Lung cancer remains a leading cause of global cancer-related mortality. Progress in cancer biology suggests that it is driven by the dynamic crosstalk between malignant cells and the tumor stroma. This stromal microenvironment exhibits unique pathophysiological features, including hypoxia, acidic pH gradients, altered metabolism and reduction/oxidation (redox) balance, leaky vasculature, and dysregulated enzyme activity. These properties not only promote tumor aggressive properties and therapy resistance but also offer actionable targets for nanotechnology-driven interventions. Smart nanoparticles are engineered carriers to exploit such stromal anomalies and target these unique properties of the tumor stroma. Stimuli-responsive designs, such as redox/pH-sensitive nanocarriers, hypoxia-activated prodrug carriers, enzyme-stimuli and vasculature-targeting agents, enable spatially controlled therapy using nanoparticles. Functionalization of nanoparticles using specific responsive covalent linkers (e.g., imine for pH sensitivity), redox-labile motifs (e.g., disulfide), ROS/glutathione (GSH)-reactive groups, enzyme-cleavable peptide sequences, thermoresponsive polymers (e.g., PNIPAM) and modular targeting moieties like RGD, aptamers, small molecules (e.g., folate), and monoclonal antibodies have shown promising results in preclinical studies.
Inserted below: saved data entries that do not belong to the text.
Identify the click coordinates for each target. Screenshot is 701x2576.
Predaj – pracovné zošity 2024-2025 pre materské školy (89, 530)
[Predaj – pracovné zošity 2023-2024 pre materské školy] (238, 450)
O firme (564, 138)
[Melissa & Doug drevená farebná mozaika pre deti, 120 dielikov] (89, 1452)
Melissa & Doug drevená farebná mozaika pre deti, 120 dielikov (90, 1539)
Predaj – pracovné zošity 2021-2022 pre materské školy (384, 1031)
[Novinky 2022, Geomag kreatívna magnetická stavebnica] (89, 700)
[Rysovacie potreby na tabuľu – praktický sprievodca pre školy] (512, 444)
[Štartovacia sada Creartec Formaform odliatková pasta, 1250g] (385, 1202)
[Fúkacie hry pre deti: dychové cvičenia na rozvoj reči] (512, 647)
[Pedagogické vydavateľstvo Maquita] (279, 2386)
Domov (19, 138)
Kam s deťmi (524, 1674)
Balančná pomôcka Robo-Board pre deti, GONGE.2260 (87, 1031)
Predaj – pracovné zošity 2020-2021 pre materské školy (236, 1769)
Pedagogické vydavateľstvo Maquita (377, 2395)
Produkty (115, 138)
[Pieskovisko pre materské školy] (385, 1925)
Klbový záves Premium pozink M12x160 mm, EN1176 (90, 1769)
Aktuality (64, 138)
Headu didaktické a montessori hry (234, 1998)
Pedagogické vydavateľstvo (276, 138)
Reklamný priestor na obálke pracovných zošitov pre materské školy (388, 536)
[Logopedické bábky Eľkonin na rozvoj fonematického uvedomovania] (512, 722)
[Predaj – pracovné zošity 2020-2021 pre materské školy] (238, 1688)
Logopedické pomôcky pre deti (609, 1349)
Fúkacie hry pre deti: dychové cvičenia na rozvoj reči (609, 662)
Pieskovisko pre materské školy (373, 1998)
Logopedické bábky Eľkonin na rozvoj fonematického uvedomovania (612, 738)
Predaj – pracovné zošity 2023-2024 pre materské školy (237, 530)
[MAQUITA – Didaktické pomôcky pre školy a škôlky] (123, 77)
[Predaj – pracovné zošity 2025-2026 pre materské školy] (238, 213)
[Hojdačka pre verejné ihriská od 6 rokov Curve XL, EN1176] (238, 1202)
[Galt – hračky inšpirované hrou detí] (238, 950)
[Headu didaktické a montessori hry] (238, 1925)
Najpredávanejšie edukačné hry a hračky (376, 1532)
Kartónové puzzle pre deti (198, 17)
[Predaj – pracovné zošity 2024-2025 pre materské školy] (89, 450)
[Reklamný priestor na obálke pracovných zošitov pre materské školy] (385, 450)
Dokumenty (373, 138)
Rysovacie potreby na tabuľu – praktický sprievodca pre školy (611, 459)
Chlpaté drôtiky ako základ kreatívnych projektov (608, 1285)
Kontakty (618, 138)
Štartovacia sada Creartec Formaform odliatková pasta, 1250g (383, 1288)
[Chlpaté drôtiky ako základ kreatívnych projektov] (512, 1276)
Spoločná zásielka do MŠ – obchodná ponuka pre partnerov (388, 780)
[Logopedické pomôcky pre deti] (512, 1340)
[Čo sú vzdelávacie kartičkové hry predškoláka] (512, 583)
In addition, innovations like dual-responsive nanocarriers can synergistically attack stromal and cancer cells to amplify antitumor therapy. This review aims to evaluate recent progress in the tumor targeting utilizing smart nanoparticles. By uniting nanotechnology with stromal biology, this paper explores recent knowledge of lung tumor stroma and its unique targets for targeting by smart nanoparticles.